▸ WHAT THE EXERCISE ASKS
For this exercise, copy exactly every line from the one holding "Task: Click the Zurück back arrow button" through the end of the data, both included. Omit pictures.

▸ Stored items
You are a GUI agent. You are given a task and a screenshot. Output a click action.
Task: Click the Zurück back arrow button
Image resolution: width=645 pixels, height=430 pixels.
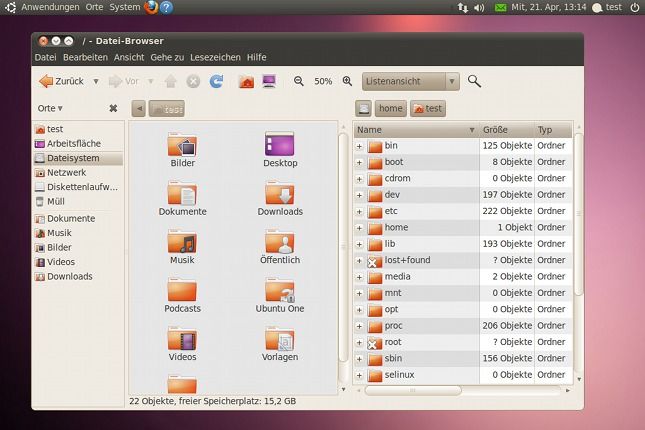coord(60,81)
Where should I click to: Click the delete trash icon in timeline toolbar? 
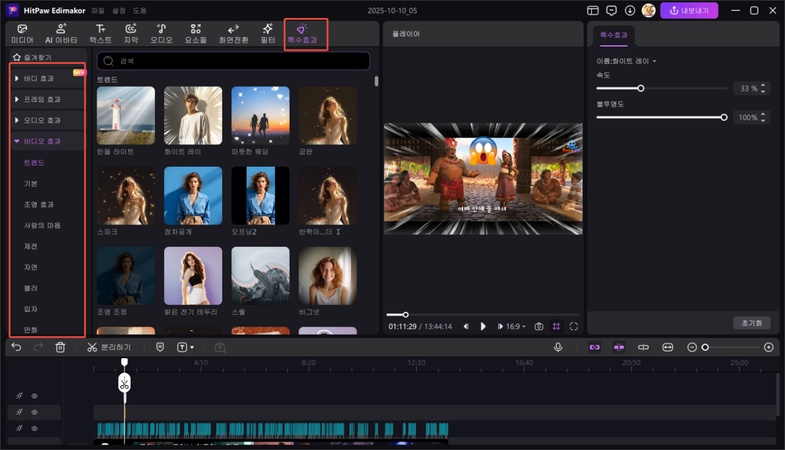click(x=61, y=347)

▸ ANSWER SPACE
Task: Click the Zurück back arrow button
Image resolution: width=645 pixels, height=430 pixels.
coord(60,81)
Where should I click to: Click the delete trash icon in timeline toolbar? 
click(x=61, y=347)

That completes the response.